Les protéines motrices impliquées sont : 1) la dynéine cytoplasmique (associée au complexe

dynactine) ; 2) de nombreuses protéines de la superfamille des kinésines : KIN N (ayant un

domaine moteur N terminal, et se déplaçant vers l’extrémité +) ; KIN C (ayant un domaine

moteur C terminal, et se déplaçant vers l’extrémité -) ; KIN I (internal domain, induisant la

dépolymérisation des microtubules).

La formation du fuseau fait intervenir :

1. L’organisation des microtubules au niveau des pôles par la dynéine

2. La séparation des pôles du fuseau par les KIN N bipolaires et KIN C unipolaire

situées au niveau des microtubules polaires (figure 10a), et par la traction de la

dynéine sur les microtubules astraux (figure 10b).

Figure 10 : Protéines motrices dans la formation du fuseau mitotique et le mouvement des chromosomes

  12 

Au cours des premières phases de la mitose, les bras chromosomiques sont repoussés loin

des pôles par des KIN N associées à la chromatine (chromokinésines) (vent polaire) (figure

10c). Ces chromokinésines sont inactivées à la transition métaphase-anaphase.

Par ailleurs, l’attachement du chromosome au fuseau mitotique fait intervenir la dynéine (au

moment de la capture des kinétochores), puis un KIN N appelée CENP-E (permettant

l’association du kinétochore aux microtubules) (figure 10d).

IX. Cytodiérèse

La position du fuseau mitotique détermine quand et où la segmentation cytoplasmique aura

lieu. Le sillon de division apparaît pendant l’anaphase, dans le plan de la plaque équatoriale,

et perpendiculairement au fuseau mitotique. Des interactions entre microtubules astraux et

cortex cellulaire induisent la formation d’un anneau contractile constitué de filaments d’actine

et de myosine. C’est la contraction de cet anneau qui va permettre l’invagination progressive

de la membrane cytoplasmique au niveau du sillon de segmentation (figure 11).

Figure 11 : Anneau contractile séparant les deux cellules

La majorité des cellules se divisent de manière symétrique, donnant naissance à deux

cellules filles identiques.

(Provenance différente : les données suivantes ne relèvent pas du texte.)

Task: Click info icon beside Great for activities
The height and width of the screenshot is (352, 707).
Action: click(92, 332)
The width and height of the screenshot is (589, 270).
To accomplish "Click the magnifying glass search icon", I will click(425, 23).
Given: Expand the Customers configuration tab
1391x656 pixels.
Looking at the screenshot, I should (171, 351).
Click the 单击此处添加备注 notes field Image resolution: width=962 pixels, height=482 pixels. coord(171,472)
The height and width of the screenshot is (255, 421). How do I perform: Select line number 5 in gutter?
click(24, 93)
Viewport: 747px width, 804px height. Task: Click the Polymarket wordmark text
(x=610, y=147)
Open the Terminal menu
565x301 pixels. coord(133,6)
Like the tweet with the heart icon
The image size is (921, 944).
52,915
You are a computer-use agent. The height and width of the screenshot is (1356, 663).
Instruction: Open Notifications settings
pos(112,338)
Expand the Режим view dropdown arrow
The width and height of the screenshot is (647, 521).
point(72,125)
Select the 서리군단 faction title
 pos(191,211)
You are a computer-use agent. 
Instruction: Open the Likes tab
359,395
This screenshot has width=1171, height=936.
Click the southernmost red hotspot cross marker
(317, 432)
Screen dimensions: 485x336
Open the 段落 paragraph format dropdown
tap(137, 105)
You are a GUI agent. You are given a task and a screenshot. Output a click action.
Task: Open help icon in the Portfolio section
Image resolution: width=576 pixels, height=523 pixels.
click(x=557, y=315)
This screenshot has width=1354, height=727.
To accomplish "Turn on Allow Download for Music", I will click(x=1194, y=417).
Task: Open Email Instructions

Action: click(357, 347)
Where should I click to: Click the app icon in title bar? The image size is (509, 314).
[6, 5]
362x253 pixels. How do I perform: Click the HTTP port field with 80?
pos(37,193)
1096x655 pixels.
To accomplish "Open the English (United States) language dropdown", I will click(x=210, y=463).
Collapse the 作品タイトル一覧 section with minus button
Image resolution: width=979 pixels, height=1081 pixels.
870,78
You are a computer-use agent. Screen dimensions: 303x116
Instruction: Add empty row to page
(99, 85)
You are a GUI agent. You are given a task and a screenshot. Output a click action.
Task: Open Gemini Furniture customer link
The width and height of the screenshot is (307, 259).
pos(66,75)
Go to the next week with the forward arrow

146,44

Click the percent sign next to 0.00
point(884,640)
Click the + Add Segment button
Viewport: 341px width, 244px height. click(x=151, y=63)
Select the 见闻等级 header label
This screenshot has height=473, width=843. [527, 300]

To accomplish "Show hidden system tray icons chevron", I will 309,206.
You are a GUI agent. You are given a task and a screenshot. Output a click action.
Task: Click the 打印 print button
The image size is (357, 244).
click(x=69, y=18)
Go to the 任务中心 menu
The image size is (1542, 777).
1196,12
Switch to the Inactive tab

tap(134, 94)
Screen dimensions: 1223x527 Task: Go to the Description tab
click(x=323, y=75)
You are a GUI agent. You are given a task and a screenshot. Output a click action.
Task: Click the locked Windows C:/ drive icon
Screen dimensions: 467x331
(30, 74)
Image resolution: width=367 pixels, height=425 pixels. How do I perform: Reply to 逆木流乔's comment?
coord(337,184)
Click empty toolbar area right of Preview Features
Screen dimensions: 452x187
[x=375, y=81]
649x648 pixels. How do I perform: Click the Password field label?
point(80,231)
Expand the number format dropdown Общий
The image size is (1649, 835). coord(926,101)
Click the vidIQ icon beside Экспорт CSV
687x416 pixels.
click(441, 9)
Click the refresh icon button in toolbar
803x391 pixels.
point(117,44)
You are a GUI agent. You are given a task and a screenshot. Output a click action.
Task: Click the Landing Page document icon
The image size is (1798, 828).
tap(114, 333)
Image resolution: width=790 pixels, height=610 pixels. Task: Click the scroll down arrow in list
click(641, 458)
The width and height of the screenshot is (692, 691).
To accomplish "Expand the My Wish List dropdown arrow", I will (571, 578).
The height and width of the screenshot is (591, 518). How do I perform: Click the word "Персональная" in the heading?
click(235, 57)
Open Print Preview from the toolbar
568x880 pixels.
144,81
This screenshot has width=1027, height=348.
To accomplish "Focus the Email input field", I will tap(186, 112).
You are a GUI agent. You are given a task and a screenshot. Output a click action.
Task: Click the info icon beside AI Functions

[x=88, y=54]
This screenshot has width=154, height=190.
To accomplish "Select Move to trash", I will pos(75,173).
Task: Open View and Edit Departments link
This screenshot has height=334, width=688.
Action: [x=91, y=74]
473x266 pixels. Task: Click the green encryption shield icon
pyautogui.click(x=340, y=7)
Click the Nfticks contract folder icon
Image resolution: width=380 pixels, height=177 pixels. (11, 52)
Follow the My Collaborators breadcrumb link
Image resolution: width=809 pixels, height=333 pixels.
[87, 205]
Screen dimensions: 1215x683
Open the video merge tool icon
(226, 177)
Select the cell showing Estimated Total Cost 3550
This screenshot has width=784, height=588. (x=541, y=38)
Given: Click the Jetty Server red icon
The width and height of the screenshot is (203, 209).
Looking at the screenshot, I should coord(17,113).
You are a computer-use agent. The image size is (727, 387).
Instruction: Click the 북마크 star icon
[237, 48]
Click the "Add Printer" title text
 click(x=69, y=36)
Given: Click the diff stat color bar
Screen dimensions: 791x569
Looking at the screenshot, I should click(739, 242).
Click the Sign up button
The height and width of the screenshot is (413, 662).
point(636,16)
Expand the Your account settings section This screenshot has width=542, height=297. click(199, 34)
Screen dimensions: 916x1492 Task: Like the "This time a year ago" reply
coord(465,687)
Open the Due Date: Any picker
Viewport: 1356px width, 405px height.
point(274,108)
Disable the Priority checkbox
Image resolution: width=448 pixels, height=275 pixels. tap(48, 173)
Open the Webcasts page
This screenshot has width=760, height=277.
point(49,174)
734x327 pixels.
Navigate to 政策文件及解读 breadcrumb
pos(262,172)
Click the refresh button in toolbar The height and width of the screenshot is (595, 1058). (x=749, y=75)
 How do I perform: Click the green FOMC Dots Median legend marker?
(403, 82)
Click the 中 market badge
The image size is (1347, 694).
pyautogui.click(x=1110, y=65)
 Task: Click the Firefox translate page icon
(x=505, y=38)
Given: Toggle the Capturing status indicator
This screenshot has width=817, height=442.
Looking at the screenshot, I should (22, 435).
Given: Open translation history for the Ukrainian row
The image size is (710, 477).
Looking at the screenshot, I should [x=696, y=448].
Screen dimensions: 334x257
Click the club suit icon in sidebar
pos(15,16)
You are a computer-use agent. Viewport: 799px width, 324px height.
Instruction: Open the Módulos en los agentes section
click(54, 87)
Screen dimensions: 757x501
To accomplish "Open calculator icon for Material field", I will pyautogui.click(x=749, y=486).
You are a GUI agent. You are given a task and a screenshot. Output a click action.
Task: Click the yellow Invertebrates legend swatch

Néanmoins, dans certains cas (en particulier au cours du

développement embryonnaire), il existe des divisions cellulaires asymétriques, donnant

naissance à des cellules de taille et/ou de composition biochimique différente.

  13 

X. Anomalies de la division cellulaire

A. Altérations des centrosomes Les anomalies du centrosome (anomalies de nombre, duplication excessive ou absente,

assemblage ectopique) entraînent la formation de fuseaux mitotiques anormaux, ne

permettant pas une ségrégation égale et sans cassure des chromosomes lors de la division

cellulaire. Ces anomalies sont fréquemment observées dans les cellules cancéreuses et

interviennent probablement dans l’instabilité génétique (aneuploïdie) associée à la

tumorigenèse.

B. Point de contrôle du fuseau mitotique La ségrégation égale des chromatides à chaque cellule fille nécessite l’attachement des

tous les chromosomes aux deux pôles du fuseau mitotique et leur alignement au niveau de

la plaque équatoriale. Il existe un système de contrôle permettant de détecter et de corriger

les attachements manquants ou défectueux, et de temporiser l’anaphase si nécessaire. Ce

système de contrôle, appelé point de contrôle du fuseau mitotique, repose sur les

kinétochores et un certain nombre de protéines spécifiques récemment identifiées : les

kinétochores qui ne sont pas attachés de manière stable à un pôle du fuseau transmettent

un signal d’attente à la cellule, signal capable d’empêcher l’activation du complexe APC (qui

contrôle la séparation des chromatides sœurs). Il a été mis en évidence des anomalies de ce

système de contrôle (mutation des gènes impliqués) dans certains cancers.